Orden de la trilogía:
No te enamores de Ada Gray ✅
El clímax de un millonario ✅
Sedúceme si puedes ✅


CAPÍTULO 1.

Había cosas que tal vez no comprendía o nunca llegaría a comprender. Pero lo que sí sabía con certeza en aquel momento era que, si no lograba reunir algo de dinero esa noche como mesera, aunque fueran solo unos centavos, me iba a quitar la vida. No lo decía como un pensamiento pasajero, sino como una convicción arraigada. Mi desesperación era tan abrumadora que las ganas de vivir se habían desvanecido hace tiempo, y nada parecía capaz de cambiar mi opinión.

Hacía días que no comía como una persona normal. En ese trabajo, no me pagaban lo que correspondía. Apenas ganaba unos treinta dólares al mes, que ya se habían agotado. Solo me quedaba revolver en la basura del restaurante de comida rápida para encontrar algo que calmará mi hambre.

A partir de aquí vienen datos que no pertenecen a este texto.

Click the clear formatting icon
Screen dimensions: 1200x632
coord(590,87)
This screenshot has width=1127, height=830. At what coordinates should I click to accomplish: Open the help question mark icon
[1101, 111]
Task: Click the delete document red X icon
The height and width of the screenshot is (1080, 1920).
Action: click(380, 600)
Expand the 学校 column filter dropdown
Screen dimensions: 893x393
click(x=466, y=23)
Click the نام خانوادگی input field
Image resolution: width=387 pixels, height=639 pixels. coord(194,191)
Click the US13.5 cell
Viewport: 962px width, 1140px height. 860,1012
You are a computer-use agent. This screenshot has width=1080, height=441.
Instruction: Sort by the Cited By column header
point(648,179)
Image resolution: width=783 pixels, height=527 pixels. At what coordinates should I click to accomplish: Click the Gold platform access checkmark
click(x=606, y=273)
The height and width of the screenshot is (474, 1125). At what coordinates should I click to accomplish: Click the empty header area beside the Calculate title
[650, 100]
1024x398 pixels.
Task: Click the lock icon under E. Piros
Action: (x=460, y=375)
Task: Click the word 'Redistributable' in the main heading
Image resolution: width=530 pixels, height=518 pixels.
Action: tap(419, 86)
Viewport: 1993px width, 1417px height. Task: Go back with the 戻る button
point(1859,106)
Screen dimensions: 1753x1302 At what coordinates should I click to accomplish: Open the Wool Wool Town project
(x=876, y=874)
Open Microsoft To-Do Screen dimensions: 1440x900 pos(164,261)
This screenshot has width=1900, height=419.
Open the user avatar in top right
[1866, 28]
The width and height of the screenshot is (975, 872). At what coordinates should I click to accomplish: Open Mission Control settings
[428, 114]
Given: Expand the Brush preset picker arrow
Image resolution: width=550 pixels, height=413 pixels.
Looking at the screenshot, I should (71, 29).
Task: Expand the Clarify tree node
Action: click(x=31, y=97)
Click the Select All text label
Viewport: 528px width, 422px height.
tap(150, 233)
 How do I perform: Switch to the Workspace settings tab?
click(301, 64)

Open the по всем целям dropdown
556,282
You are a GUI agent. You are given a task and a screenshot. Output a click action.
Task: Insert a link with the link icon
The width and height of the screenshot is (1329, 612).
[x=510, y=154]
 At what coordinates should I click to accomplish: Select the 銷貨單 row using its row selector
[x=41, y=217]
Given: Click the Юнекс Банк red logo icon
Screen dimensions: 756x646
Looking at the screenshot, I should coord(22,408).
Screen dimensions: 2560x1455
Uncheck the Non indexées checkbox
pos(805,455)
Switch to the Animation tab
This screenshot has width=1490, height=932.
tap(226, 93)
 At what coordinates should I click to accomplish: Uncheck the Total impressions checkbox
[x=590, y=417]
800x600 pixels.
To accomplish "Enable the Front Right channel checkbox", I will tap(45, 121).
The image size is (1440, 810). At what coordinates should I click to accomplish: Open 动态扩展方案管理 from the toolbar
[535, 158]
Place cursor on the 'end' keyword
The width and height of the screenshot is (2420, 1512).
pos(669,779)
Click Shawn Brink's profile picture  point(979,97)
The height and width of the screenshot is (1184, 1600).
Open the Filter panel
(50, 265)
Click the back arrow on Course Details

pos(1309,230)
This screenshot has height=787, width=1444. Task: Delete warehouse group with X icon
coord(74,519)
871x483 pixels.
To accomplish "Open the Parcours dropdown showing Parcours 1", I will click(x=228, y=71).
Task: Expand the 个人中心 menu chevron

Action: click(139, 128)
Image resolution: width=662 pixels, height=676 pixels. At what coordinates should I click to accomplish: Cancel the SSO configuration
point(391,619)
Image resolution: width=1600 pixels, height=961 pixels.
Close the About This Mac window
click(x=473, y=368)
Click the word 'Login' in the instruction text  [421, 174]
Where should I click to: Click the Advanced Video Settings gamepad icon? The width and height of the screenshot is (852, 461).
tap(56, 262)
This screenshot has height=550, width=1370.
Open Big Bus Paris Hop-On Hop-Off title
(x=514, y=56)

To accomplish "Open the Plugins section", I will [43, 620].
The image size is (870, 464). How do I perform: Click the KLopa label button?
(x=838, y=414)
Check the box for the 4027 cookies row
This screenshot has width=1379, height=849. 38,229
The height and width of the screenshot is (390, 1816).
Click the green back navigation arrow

Entre pagar los gastos de un departamento repugnante y tratar de alimentarme, no había solución. Había terminado la escuela secundaria con bajas calificaciones, ya que en ese momento mi prioridad era sobrevivir, no obtener notas excelentes.

No tuve la oportunidad de costear la universidad, ni de conseguir un empleo decente. Había enviado innumerables solicitudes de empleo a diferentes lugares.

Nunca me llamaron.

Conseguí el trabajo de mesera en una tarde de verano, cuando supliqué al dueño que me diera empleo. Llegué al extremo de arrodillarme ante él, buscando desesperadamente un sí que pudiera cambiar mi situación. Walter, el dueño, no era una persona agradable. Era un hombre bajito, calvo y cascarrabias que se aprovechaba de mi necesidad para pagarme apenas unos centavos por las horas extras que trabajaba. Aunque agradecía haber sido contratada, eso no le daba derecho a insultarme cada vez que cometía un error en el trabajo.

Sentía que estaba destinada al fracaso, condenada a morir de hambre y sin esperanzas de un futuro mejor. Había planeado todo para ese día: mi carta de suicidio y el lugar donde me colgaría, usando un cinturón alrededor de mi cuello, en unas tuberías resistentes.

Aunque me embargaba cierta melancolía por lo que estaba pensando, estaba decidida a llevarlo a cabo. Siempre cumplía lo que me proponía. Y sí, ese día me había propuesto poner fin a mi vida. Mientras mi autoestima se desvanecía, Walter se encargaba de pisotearla cuando ya estaba en el suelo, con sus repugnantes zapatos oscuros que a veces pisaban excremento y él no se molestaba en limpiar, permitiendo que se secara rápidamente en sus suelas.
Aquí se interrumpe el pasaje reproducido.